Veronika Kondev, PhD

2025 Leon Levy Scholar in Neuroscience

Icahn School of Medicine at Mount Sinai

Sub-disciplinary Category

Cellular & Molecular Neuroscience

Previous Positions

  • BS, University of Chicago
  • PhD, Vanderbilt University (Dr. Sachin Patel, Dr. Brad Grueter)

Bio

Dr. Veronika Kondev obtained her BS from the University of Chicago in Biological Sciences, following which she received a Fulbright Fellowship to study the therapeutic potential of hallucinogens in Krakow, Poland. She earned her PhD from Vanderbilt University under the mentorship of Dr’s. Sachin Patel and Brad Grueter; her thesis focused on understanding how stress promotes affective pathology, and the role of the endogenous cannabinoid (endocannabinoid) system in mediating this transition. As a Leon Levy Research Fellow at Icahn School of Medicine under the mentorship of Dr.

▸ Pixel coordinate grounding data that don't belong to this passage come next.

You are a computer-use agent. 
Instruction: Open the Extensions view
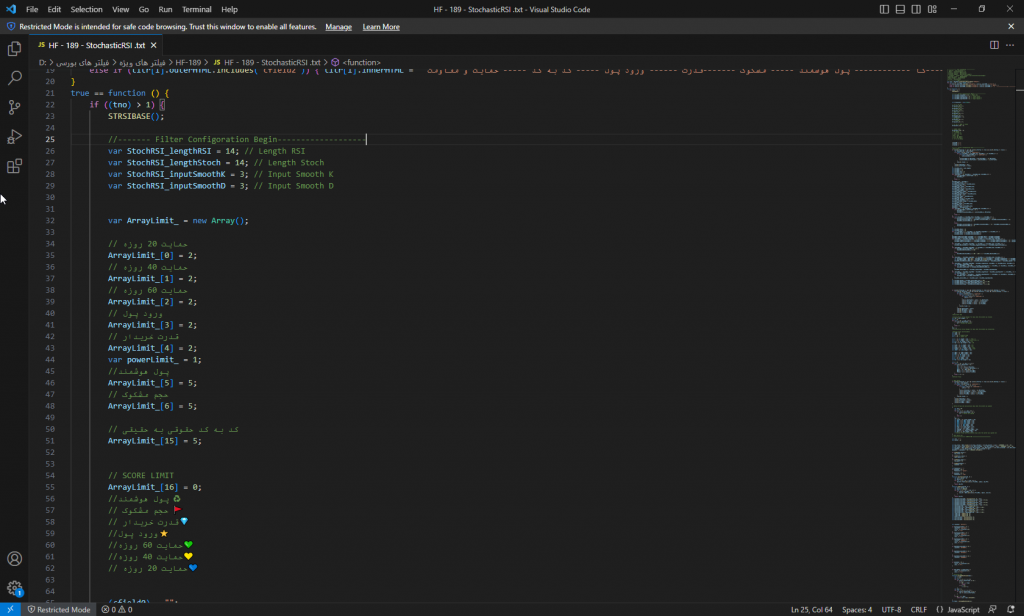(14, 167)
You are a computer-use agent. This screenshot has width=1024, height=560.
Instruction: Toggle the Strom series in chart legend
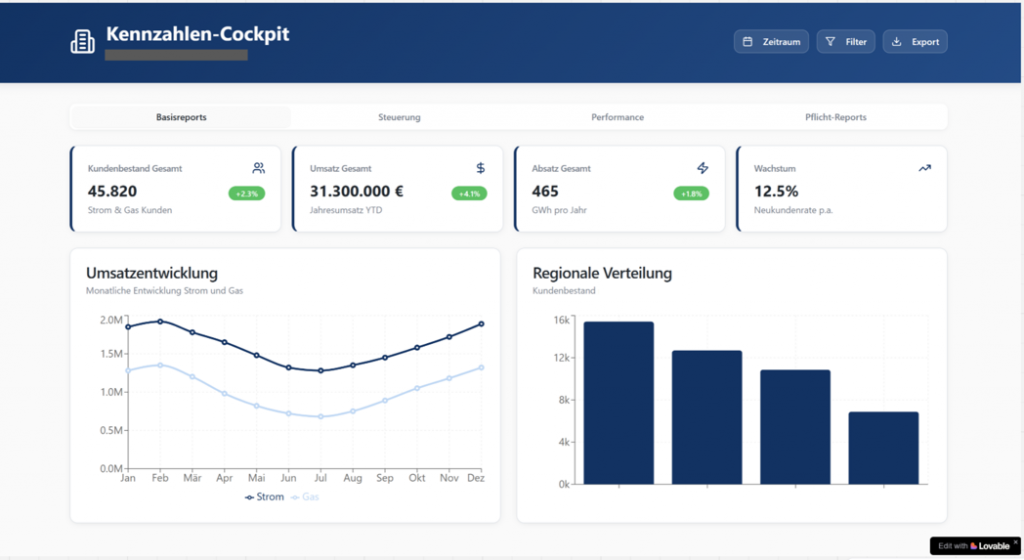tap(265, 497)
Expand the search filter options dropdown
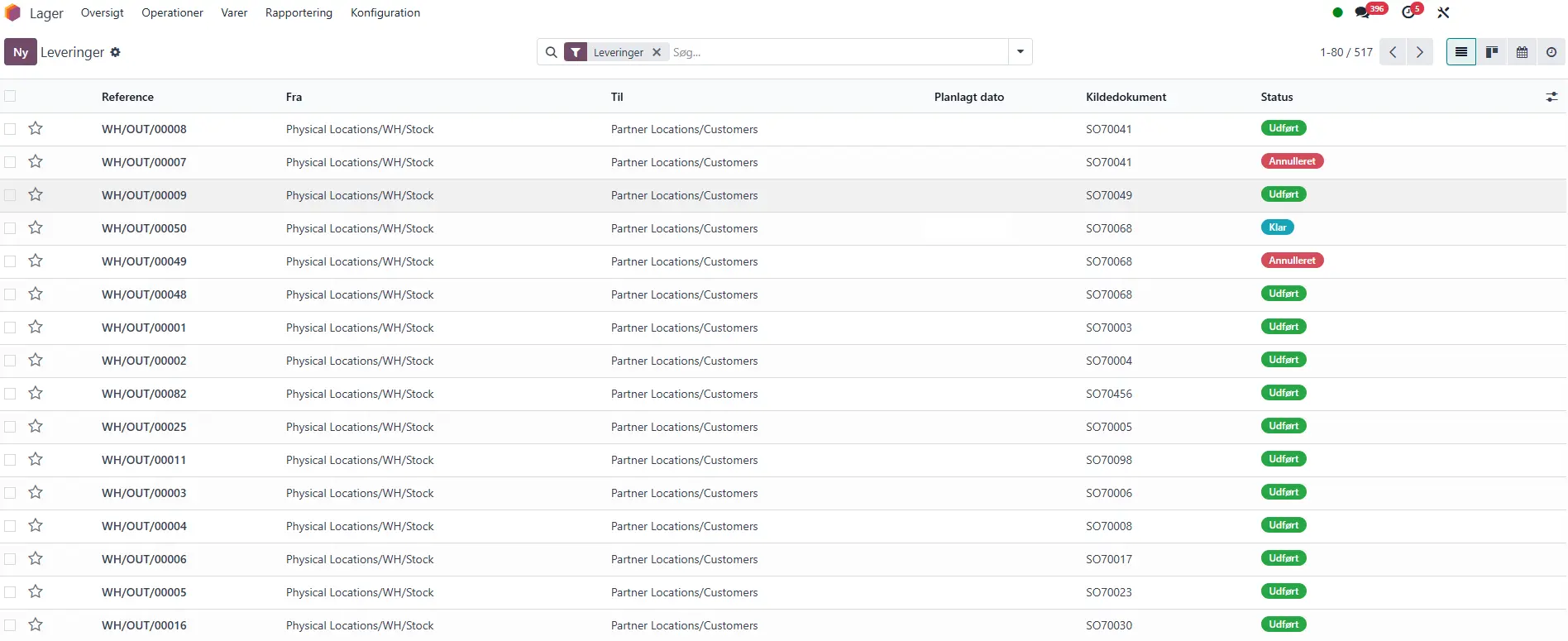Screen dimensions: 1568x641 1021,51
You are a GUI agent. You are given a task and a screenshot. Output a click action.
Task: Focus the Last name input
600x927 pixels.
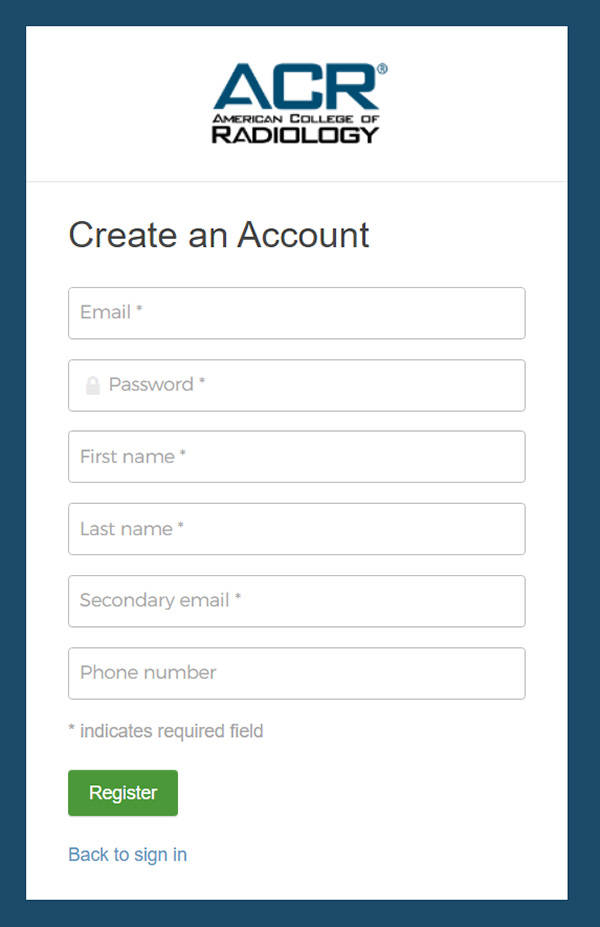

Eric Nestler, she will investigate how dopaminoceptive cells in the ventral hippocampus promote reward processing, learning, and motivated behavior. 

Research Summary

Neurobiological mechanisms underlying substance use disorder, with a focus on relapse behavior.

Technical Overview

Dopamine signaling facilitates outcome valence, reward prediction error, and motivation; thus, dysfunctional dopamine signaling has been tied to several neuropsychiatric disorders, including substance use disorder (SUD) and depression. While most research has focused on striatal DA signaling, it has been recently described that the ventral hippocampus (vHPC) also exhibits topographical organization of mostly non-overlapping dopaminoceptive populations: those expressing the DA receptor type 1 (D1) or 2 (D2). It has been described in the striatum that these D1 vs. D2 cells contribute to distinct and overlapping of reward and aversive processing and their neuromodulation. Dr. Kondev will characterize how D1 and D2 cells within the vHPC regulate the rewarding effects of drugs of abuse. Using behavior, fiber photometry, and RNA-sequencing, she will delineate how cocaine exposure differentially modulates the activity, function, and transcriptome of D1 vs. D2 cells, as well as how these cells promote distinct function of reward processing: associative learning (D1-dependent) and motivation (D2-dependent).These data will shed light on non-striatal dopaminergic regulation of motivated behavior, with implications for understanding critical features of SUD formation and motivated behavior.